Set problem
Pull out every line of the items below that contains the word "toggle".

Input for this task
··········

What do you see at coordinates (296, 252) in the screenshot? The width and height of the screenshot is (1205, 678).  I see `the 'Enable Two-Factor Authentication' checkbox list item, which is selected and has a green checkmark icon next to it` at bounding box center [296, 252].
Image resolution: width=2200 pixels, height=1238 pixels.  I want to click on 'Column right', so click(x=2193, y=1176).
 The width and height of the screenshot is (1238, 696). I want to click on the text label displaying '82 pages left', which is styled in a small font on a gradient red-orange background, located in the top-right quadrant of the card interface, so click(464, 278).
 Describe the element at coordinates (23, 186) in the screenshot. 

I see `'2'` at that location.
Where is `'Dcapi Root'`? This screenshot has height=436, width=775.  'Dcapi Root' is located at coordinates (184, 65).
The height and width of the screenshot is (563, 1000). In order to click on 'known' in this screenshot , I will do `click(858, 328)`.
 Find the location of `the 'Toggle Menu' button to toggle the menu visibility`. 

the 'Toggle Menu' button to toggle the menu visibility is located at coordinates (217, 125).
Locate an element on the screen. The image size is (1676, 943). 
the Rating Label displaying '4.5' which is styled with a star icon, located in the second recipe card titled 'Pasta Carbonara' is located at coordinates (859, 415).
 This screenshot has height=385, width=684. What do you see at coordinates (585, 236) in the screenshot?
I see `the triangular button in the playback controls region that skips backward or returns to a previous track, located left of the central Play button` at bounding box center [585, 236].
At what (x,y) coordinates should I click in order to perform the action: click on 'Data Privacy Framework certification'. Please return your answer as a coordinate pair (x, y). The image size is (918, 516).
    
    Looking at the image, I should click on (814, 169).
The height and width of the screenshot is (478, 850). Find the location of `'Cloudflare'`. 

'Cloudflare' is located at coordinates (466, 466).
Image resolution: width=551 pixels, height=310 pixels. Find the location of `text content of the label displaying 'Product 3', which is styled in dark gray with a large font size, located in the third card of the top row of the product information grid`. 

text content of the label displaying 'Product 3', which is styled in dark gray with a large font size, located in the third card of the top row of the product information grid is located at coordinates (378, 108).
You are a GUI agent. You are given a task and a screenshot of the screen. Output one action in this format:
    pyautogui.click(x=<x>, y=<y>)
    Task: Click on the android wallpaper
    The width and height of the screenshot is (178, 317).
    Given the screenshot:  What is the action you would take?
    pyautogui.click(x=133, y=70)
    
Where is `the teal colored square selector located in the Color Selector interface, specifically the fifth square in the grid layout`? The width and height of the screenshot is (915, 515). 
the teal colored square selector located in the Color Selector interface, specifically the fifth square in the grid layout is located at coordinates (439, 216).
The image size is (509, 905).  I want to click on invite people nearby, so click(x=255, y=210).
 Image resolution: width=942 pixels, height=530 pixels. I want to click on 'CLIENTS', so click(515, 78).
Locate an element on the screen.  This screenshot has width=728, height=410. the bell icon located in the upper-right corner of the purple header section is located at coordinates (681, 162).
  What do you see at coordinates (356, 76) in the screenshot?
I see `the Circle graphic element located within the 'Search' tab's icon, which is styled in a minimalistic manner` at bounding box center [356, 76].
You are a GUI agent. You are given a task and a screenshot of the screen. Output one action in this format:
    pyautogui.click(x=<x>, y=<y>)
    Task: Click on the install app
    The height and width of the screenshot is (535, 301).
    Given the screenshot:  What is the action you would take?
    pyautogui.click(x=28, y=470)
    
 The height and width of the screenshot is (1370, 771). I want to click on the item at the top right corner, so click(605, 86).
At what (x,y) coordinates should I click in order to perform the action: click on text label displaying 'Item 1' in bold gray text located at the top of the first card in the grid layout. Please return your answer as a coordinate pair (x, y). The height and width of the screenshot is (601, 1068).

··········

Correct result
 Find the location of `the 'Toggle Menu' button to toggle the menu visibility`. 
the 'Toggle Menu' button to toggle the menu visibility is located at coordinates (217, 125).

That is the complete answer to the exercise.